===== The records

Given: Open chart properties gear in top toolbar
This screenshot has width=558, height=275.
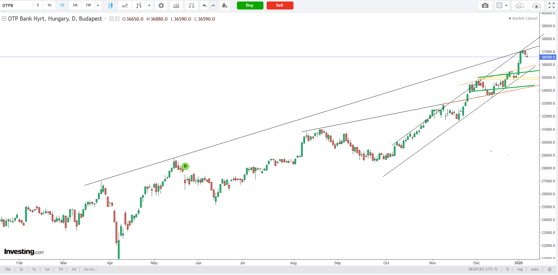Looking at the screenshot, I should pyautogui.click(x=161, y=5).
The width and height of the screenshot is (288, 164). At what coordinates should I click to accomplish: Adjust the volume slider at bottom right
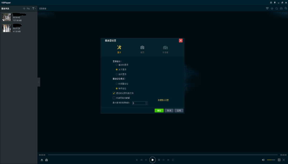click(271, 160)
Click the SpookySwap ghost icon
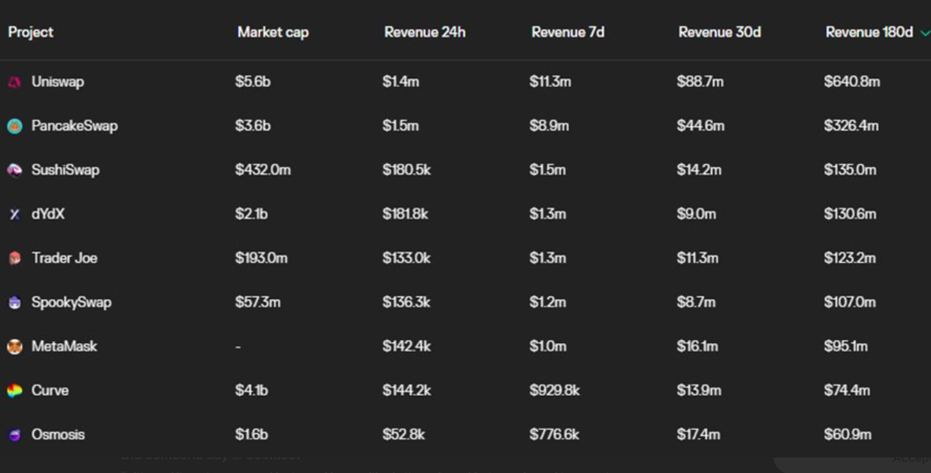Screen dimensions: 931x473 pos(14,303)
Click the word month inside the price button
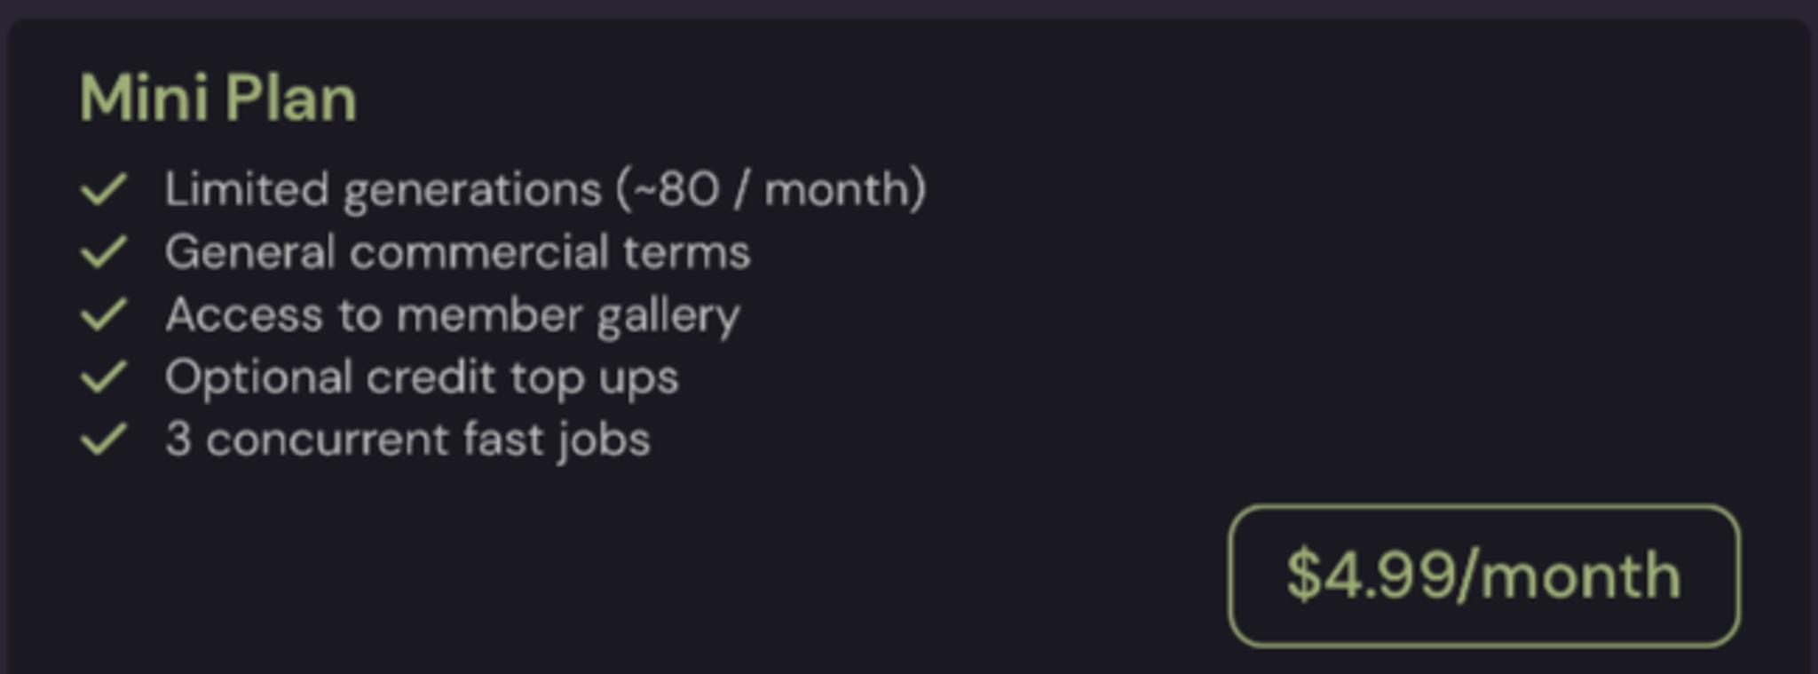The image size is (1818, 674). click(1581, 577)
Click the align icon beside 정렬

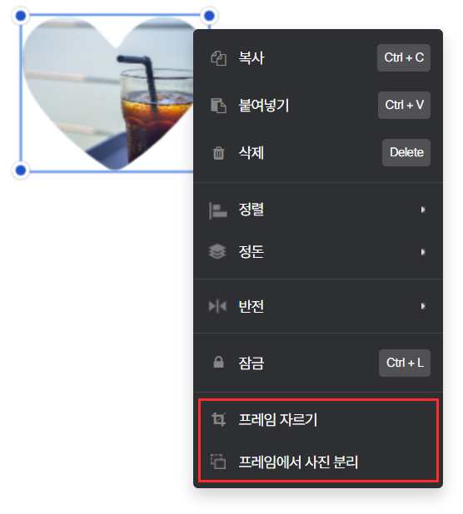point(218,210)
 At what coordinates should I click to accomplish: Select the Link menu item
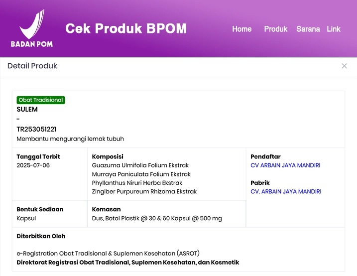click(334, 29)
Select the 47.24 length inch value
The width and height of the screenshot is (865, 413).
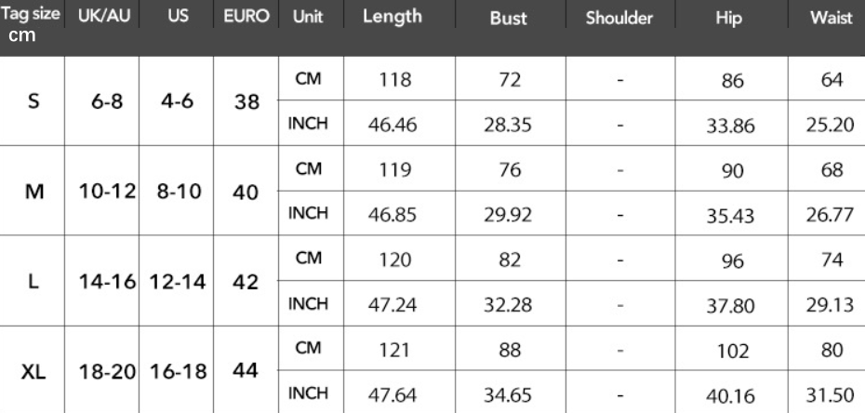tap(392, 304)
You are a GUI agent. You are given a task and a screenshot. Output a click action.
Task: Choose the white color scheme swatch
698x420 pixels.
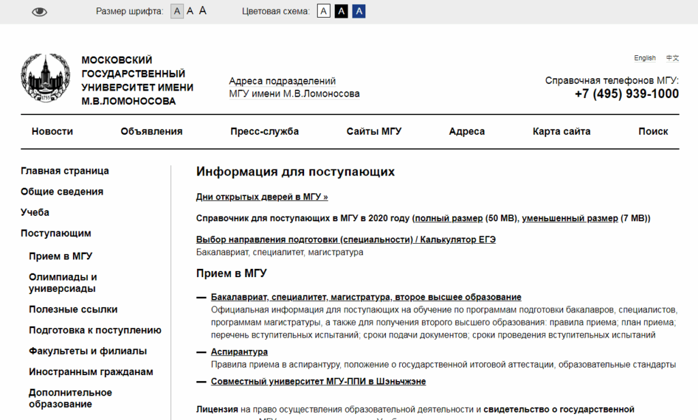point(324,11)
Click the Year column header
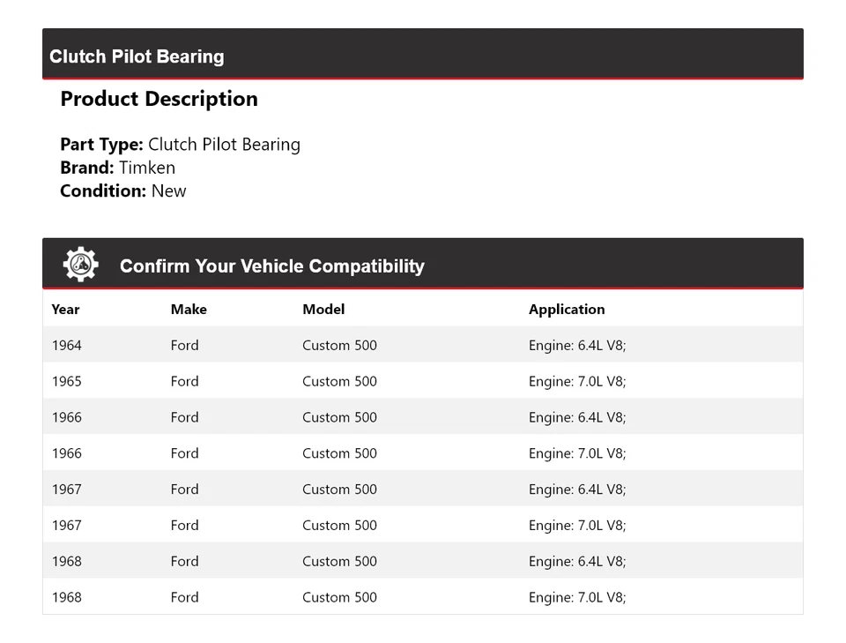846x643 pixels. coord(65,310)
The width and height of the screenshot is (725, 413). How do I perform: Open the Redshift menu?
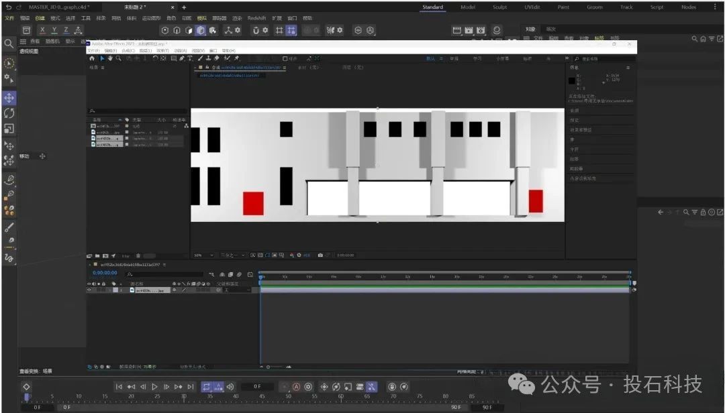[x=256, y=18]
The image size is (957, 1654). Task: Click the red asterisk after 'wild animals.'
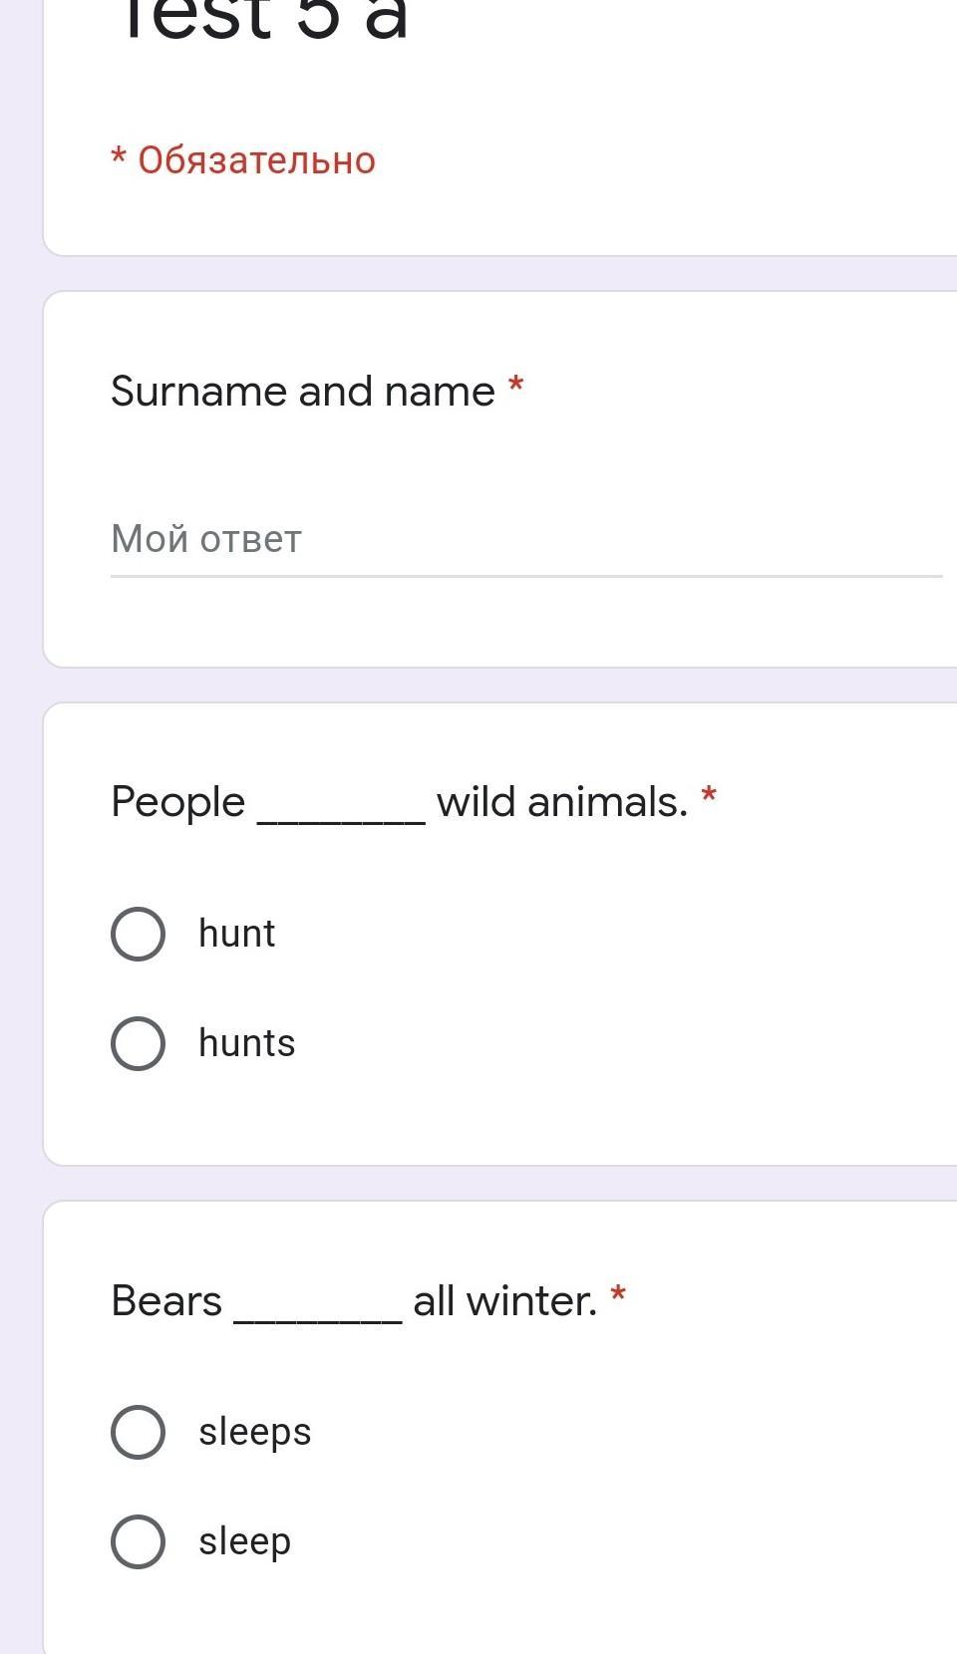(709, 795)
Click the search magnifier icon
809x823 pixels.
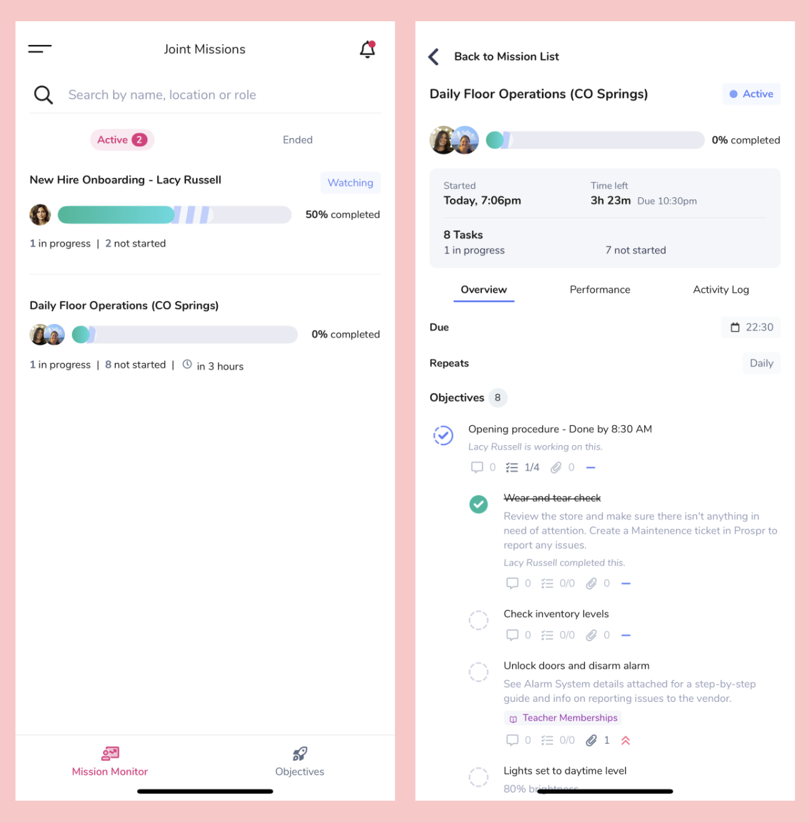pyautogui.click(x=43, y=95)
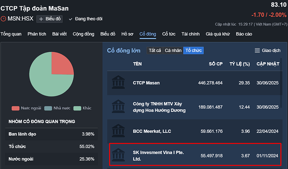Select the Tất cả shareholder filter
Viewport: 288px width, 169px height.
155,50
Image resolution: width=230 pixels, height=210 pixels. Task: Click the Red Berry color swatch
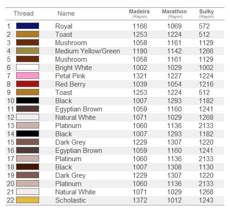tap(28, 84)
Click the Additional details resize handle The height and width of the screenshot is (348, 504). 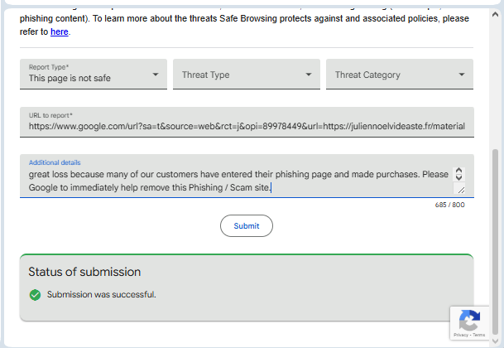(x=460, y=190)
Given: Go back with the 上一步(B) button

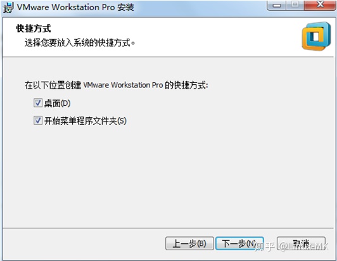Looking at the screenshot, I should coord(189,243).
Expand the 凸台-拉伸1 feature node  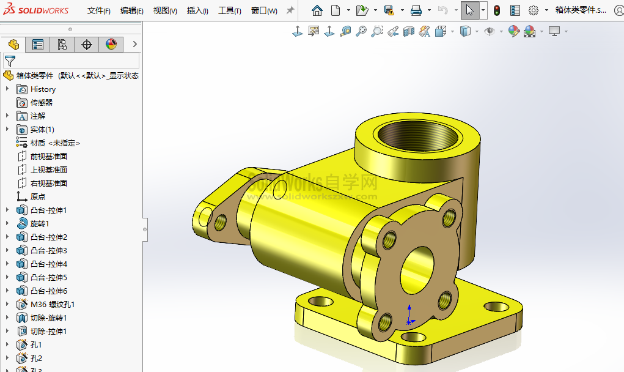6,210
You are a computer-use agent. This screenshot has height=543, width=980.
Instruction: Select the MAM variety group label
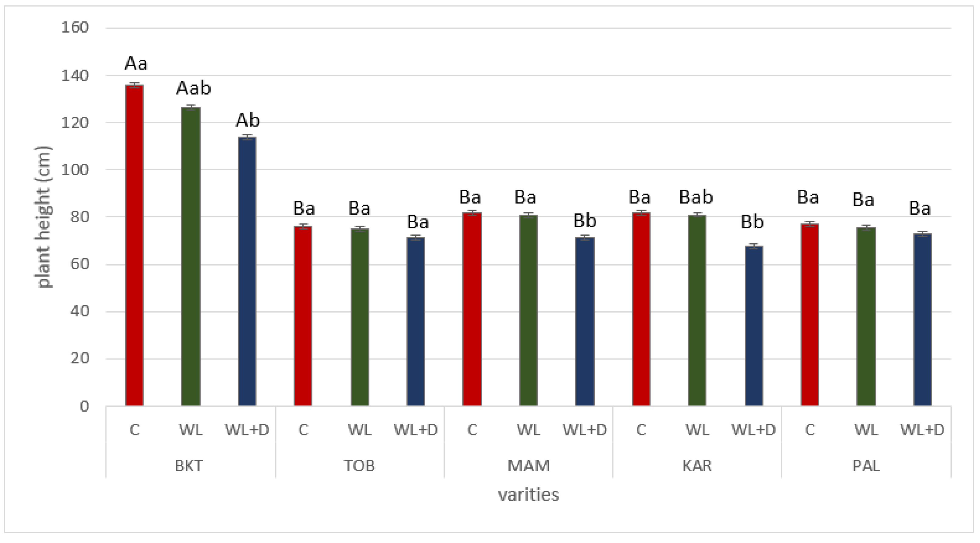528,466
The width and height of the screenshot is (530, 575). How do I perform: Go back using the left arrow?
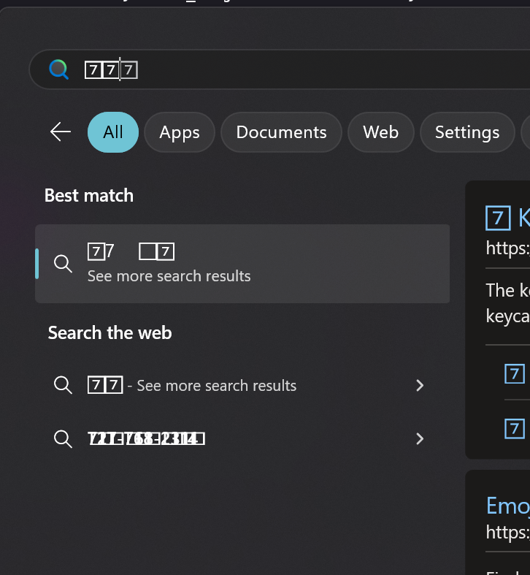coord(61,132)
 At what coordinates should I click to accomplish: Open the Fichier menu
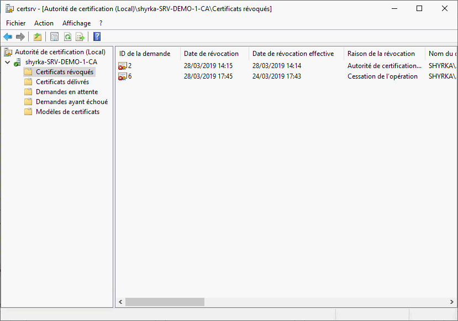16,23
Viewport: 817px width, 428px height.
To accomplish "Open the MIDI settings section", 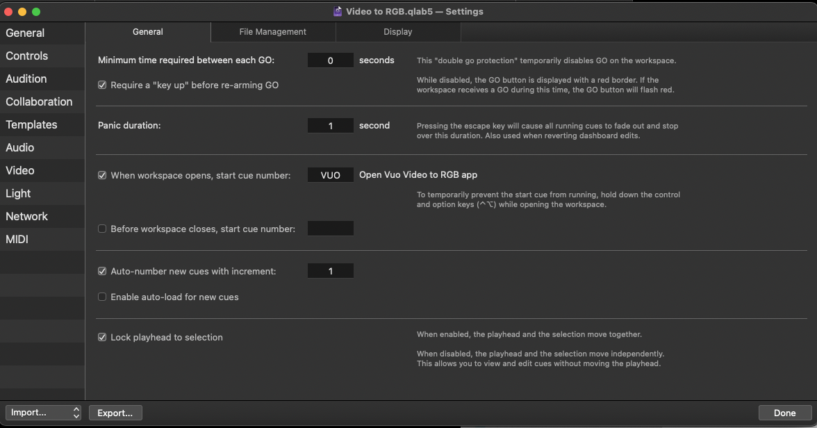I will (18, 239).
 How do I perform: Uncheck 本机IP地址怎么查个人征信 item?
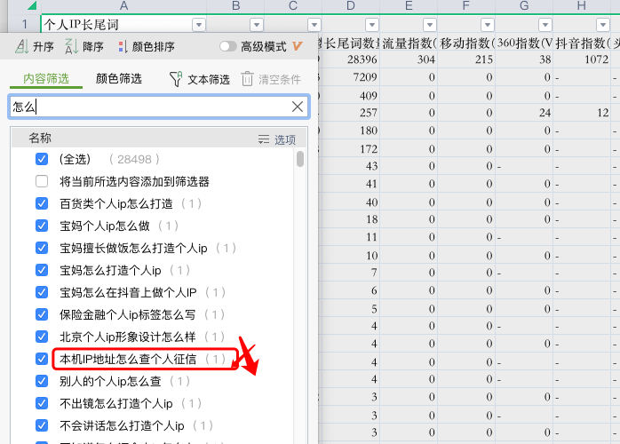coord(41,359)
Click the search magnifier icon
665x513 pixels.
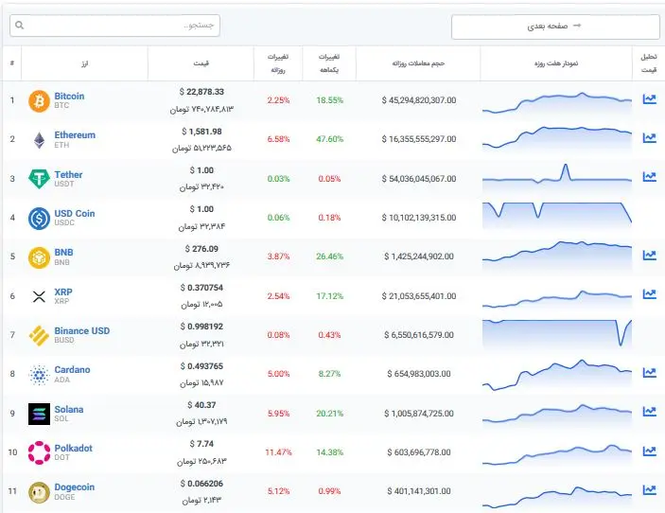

==========

- [Directions]:
Copy exactly the part of the material above that opens with the line containing "Click the SpookySwap ghost icon" and closes with the line containing "Select the 47.24 length inch value", ends included. Drop the images.

- [Solution for this exercise]:
Click the SpookySwap ghost icon
Screen dimensions: 931x473 pos(14,303)
Click the word month inside the price button
The image size is (1818, 674). click(1581, 577)
Click the align icon beside 정렬

point(218,210)
 At what coordinates should I click to accomplish: Select the Link menu item
click(334, 29)
Select the 47.24 length inch value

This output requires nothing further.